PROVIDED MATERIAL:
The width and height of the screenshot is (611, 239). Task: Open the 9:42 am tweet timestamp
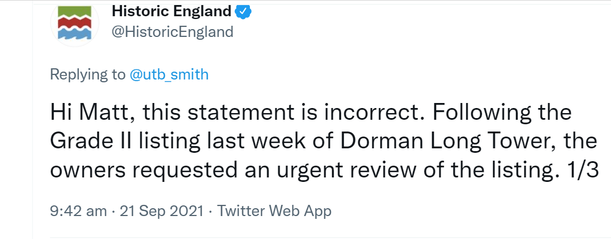tap(78, 211)
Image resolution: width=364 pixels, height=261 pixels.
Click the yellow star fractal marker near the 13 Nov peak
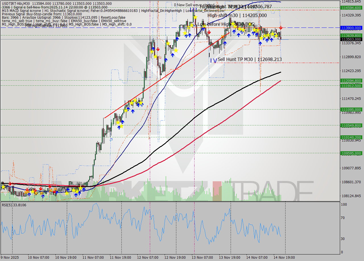195,16
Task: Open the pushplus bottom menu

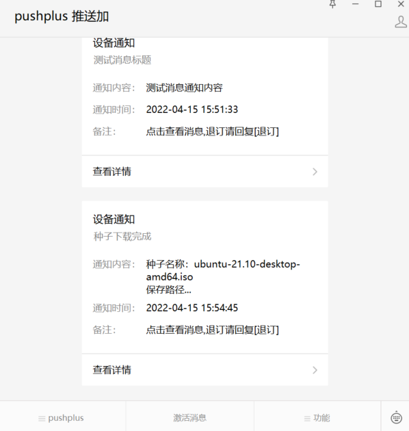Action: coord(63,418)
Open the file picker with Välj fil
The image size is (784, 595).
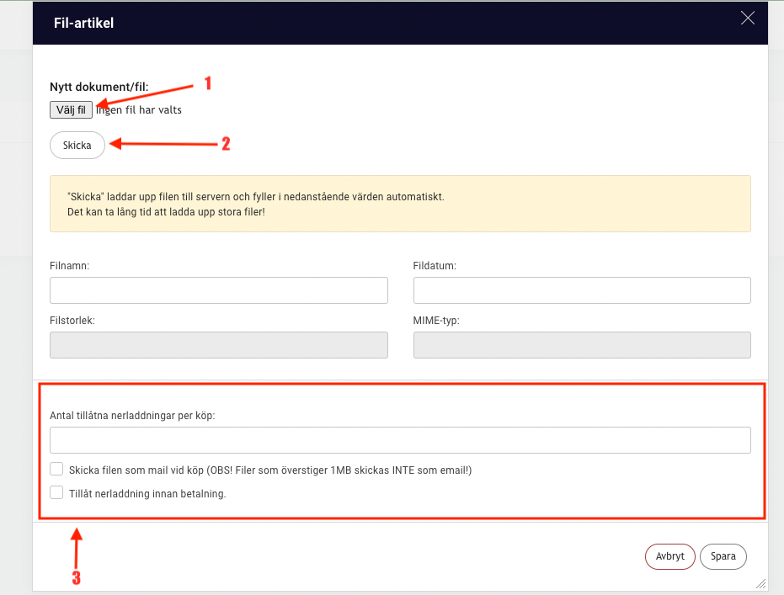71,110
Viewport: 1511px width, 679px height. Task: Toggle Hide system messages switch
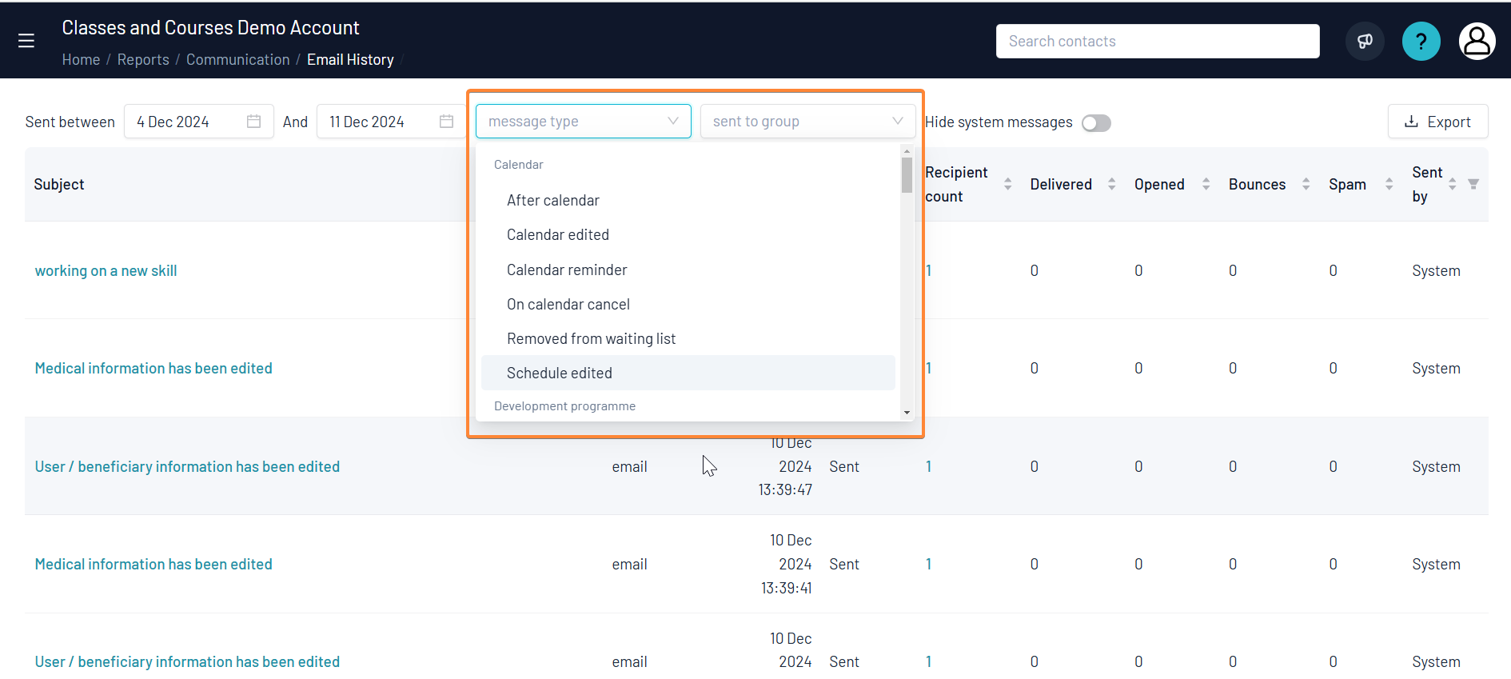pos(1096,123)
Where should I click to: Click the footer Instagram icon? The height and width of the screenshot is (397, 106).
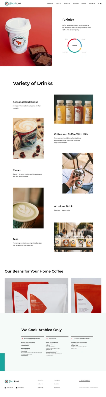(x=5, y=388)
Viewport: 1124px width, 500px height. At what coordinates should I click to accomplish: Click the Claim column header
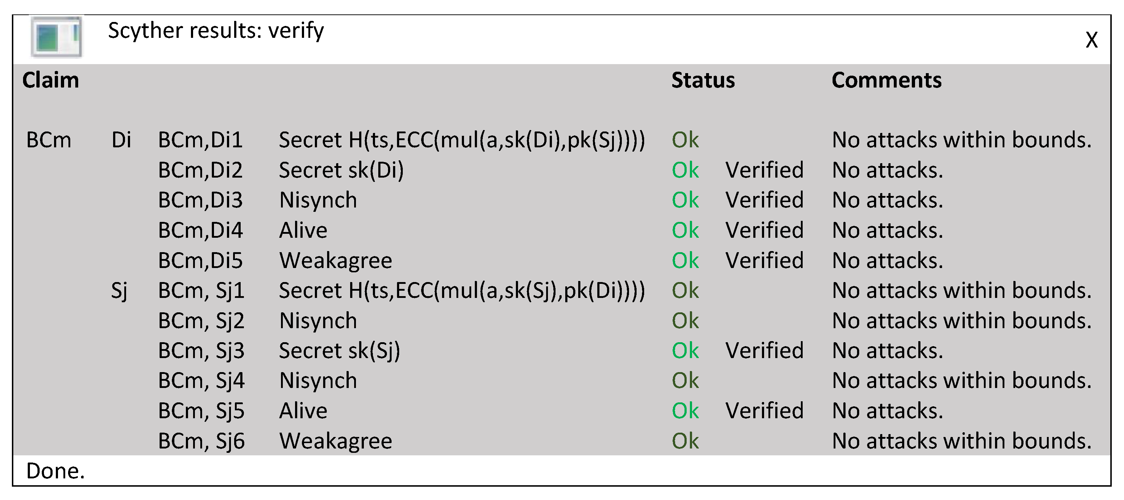[51, 80]
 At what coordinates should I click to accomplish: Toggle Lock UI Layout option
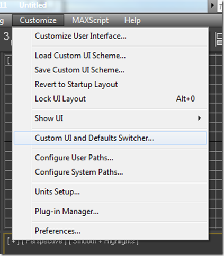pyautogui.click(x=110, y=99)
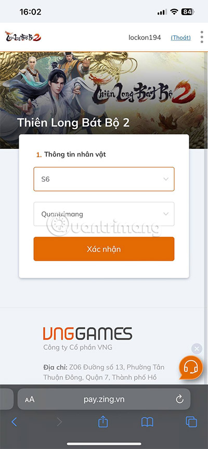Reload the page with the refresh icon
Image resolution: width=208 pixels, height=449 pixels.
tap(179, 399)
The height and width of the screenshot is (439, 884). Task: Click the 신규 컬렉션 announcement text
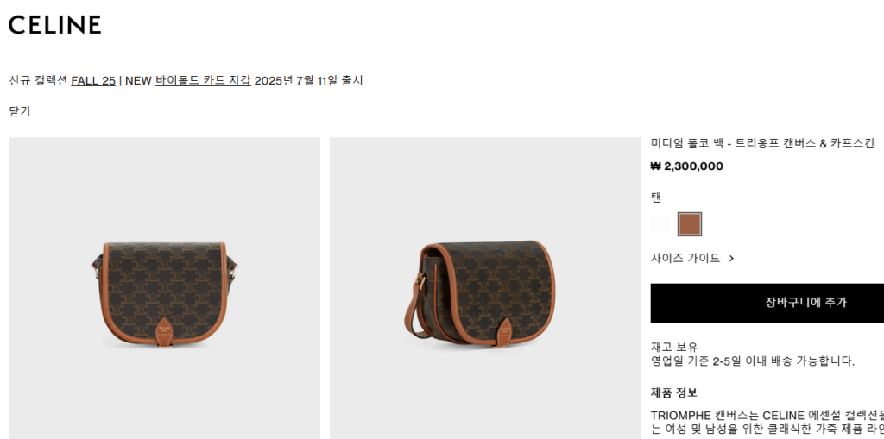(38, 80)
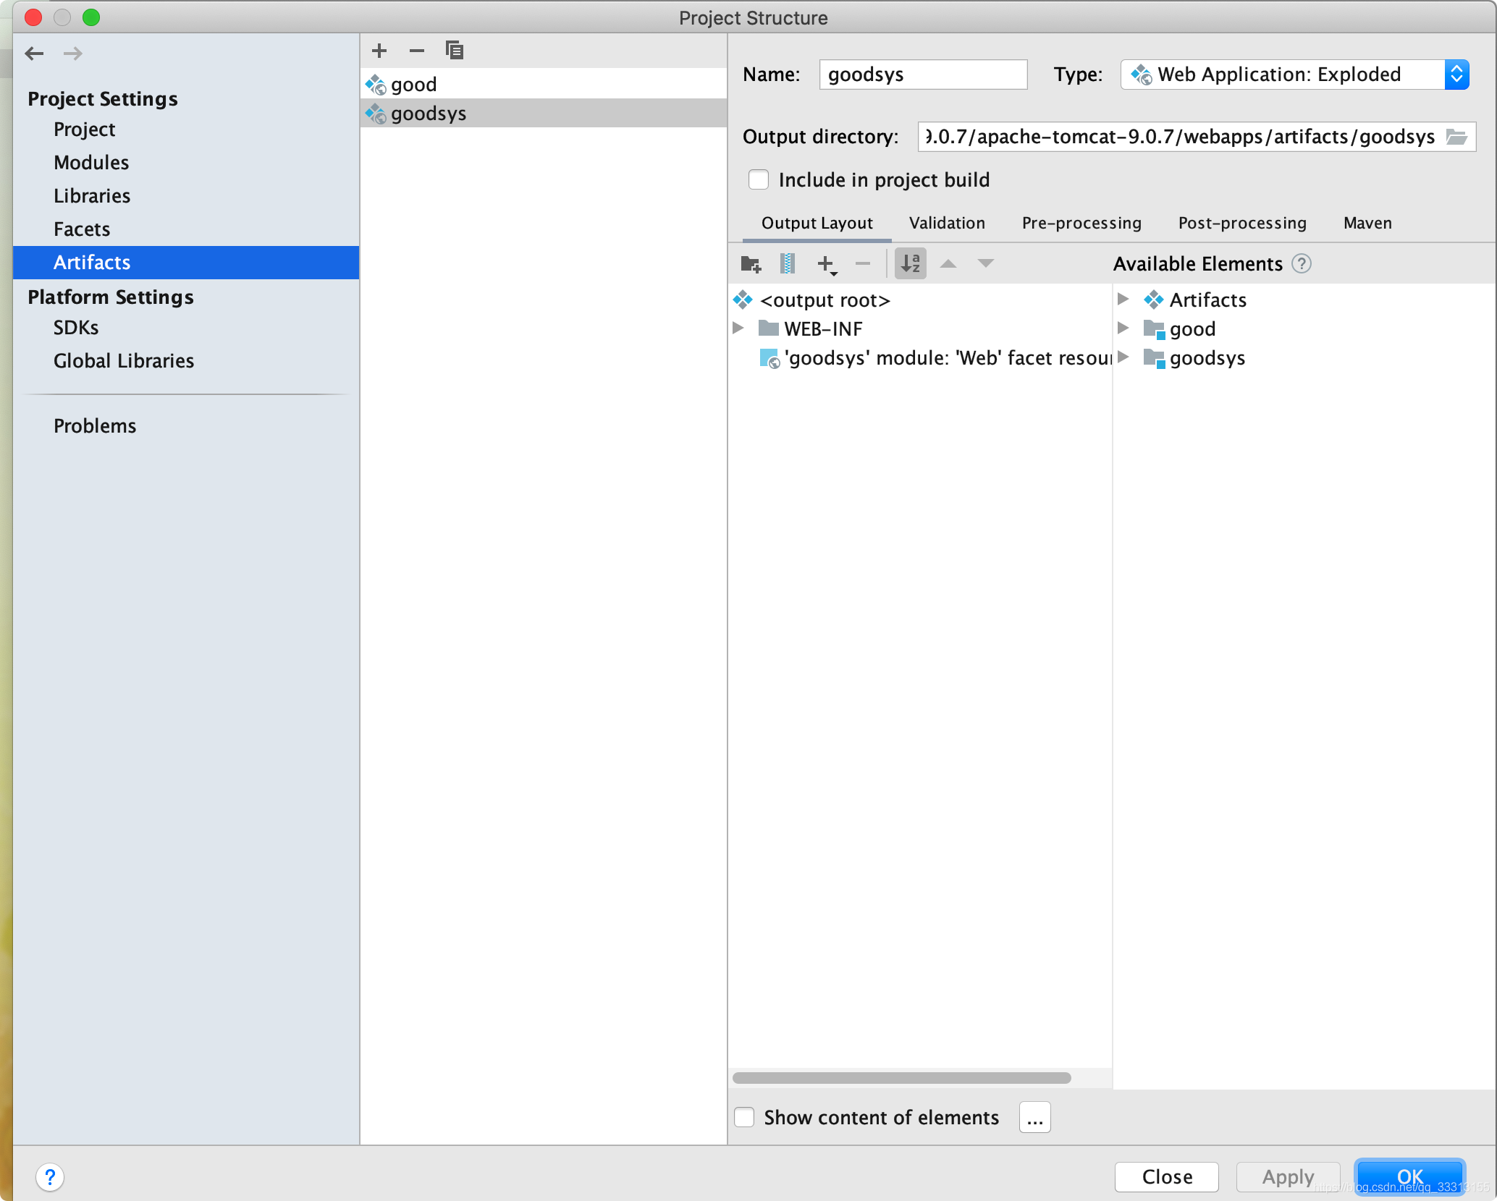The height and width of the screenshot is (1201, 1497).
Task: Select the Output Layout tab
Action: click(x=817, y=222)
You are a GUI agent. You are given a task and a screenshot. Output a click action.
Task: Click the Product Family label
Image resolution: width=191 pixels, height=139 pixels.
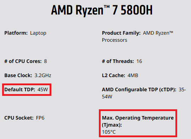coord(121,33)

ASSIGNED TASK: In the records above, find the line with "At what coordinates should I click to accomplish: Toggle" and the line with "Task: Click the Product Family label", then restate word for word only those two lines and all lines between, omitting pictures.

WRITTEN RESPONSE:
 At what coordinates should I click to accomplish: Toggle Lock UI Layout option
pyautogui.click(x=110, y=99)
Reload the page with the refresh icon
Image resolution: width=208 pixels, height=449 pixels.
tap(179, 399)
The height and width of the screenshot is (439, 884). Task: Click the 신규 컬렉션 announcement text
(38, 80)
The height and width of the screenshot is (1201, 1497).
Task: Select the Output Layout tab
Action: click(x=817, y=222)
You are a GUI agent. You are given a task and a screenshot. Output a click action.
Task: Click the Product Family label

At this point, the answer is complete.